The dangers are not confined to Baba Island. A 2024 survey of 77 midwives across 41 countries by the International Confederation of Midwives found that 75 per cent believed climate change was harming the communities they served, with rising rates of preterm births, food insecurity and restricted access to care during floods. Many midwives say they feel ill‑equipped to handle the impacts. Yet practical solutions remain scarce. Traditional public health systems are overstretched, foreign aid for climate adaptation has been slashed, and training on how heat and other climate impacts affect pregnant women has dried up since the effective closure of the US Agency for International Development (USAID) under Donald Trump.
A new lifeline: heat insurance for pregnant women
Against this backdrop, a novel financial mechanism is being trialled. Last week, at a sweltering London Climate Action Week, the women‑led NGO HERA unveiled the world’s first heat‑pregnancy insurance programme, named HERA Materna. The scheme builds on an existing insurance product that already protects more than 300,000 informal workers in India by paying out direct cash when temperatures exceed dangerous thresholds. The new “add‑on” is designed to provide additional protection for pregnant women, lowering the temperature trigger and enhancing the sensitivity of the payouts. “What this scheme is doing is saying: okay, when things get too hot, you can work less, and you can be protected,” says Baughman McLeod.
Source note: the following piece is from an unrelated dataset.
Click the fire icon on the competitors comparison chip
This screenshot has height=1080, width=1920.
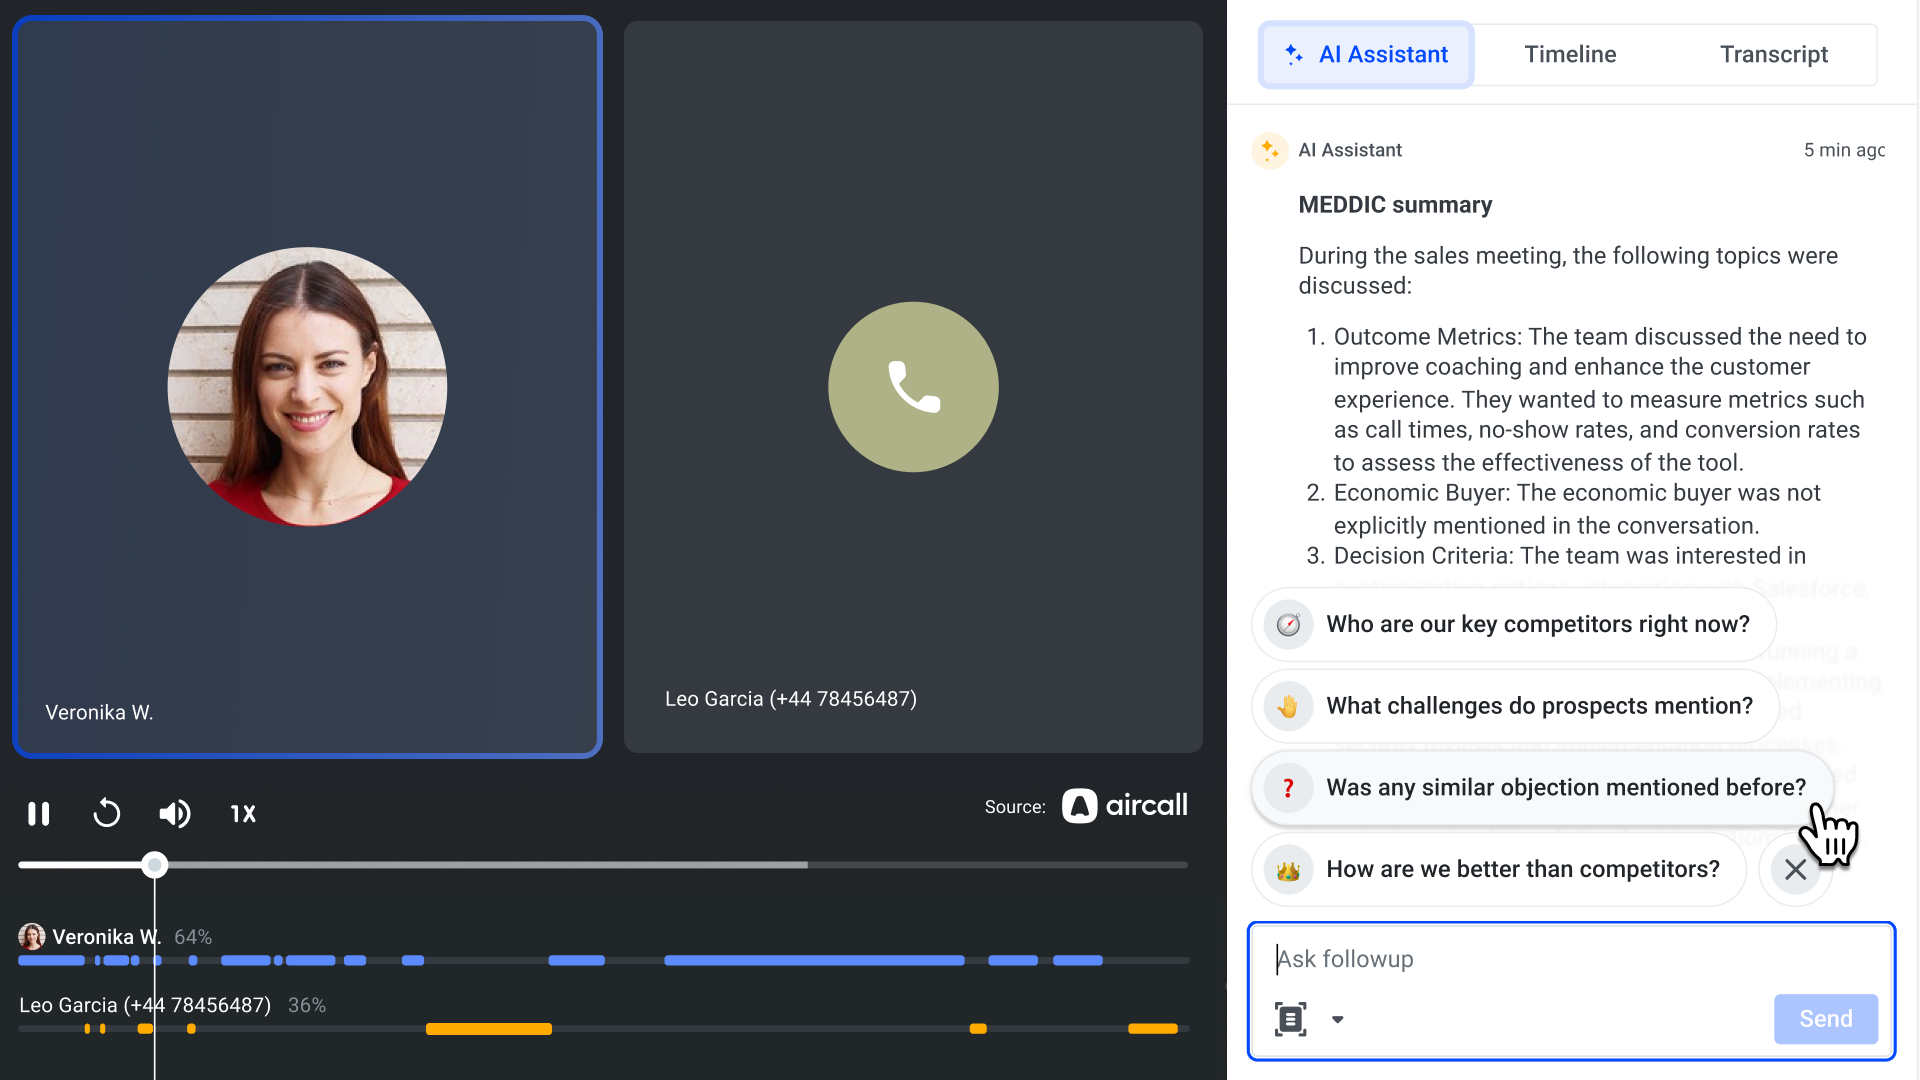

The programme also includes early warning systems, cooling solutions and maternal health education.
Backed by philanthropic funding, including a €20 million commitment through 2030 from the L’Oréal Foundation’s Climate Emergency Fund, the initiative will first launch in India next year, with plans to expand into Thailand and Sierra Leone. “Women are already at the bottom of the ladder when it comes to extreme heat, working over hot stoves, caring for family members, sitting at hot market stands, or being forced to remain inside when the men can go outside,” Baughman McLeod explains. “If you bring pregnancy into the mix, women’s vulnerability only increases.”
For those on Baba Island, the idea of such a scheme is a welcome one. “I can absolutely see how this scheme would benefit women here,” says Mankani. “We don’t have a public health system that is accessible to everyone. Therefore in the summer months, things like water, electricity, or hospital visits are all added costs. A scheme that could protect from the hottest days while ensuring women still receive money could go a long way.”
Despite the promise of the new insurance model, Baughman McLeod warns that far more is needed. “Heat is killing more people than any other climate hazard. It’s a huge drain on productivity, and many parts of the world remain completely ill‑adapted,” she says. “As it stands, there remains a chasm between the reality of extreme heat and the policy conversations taking place.”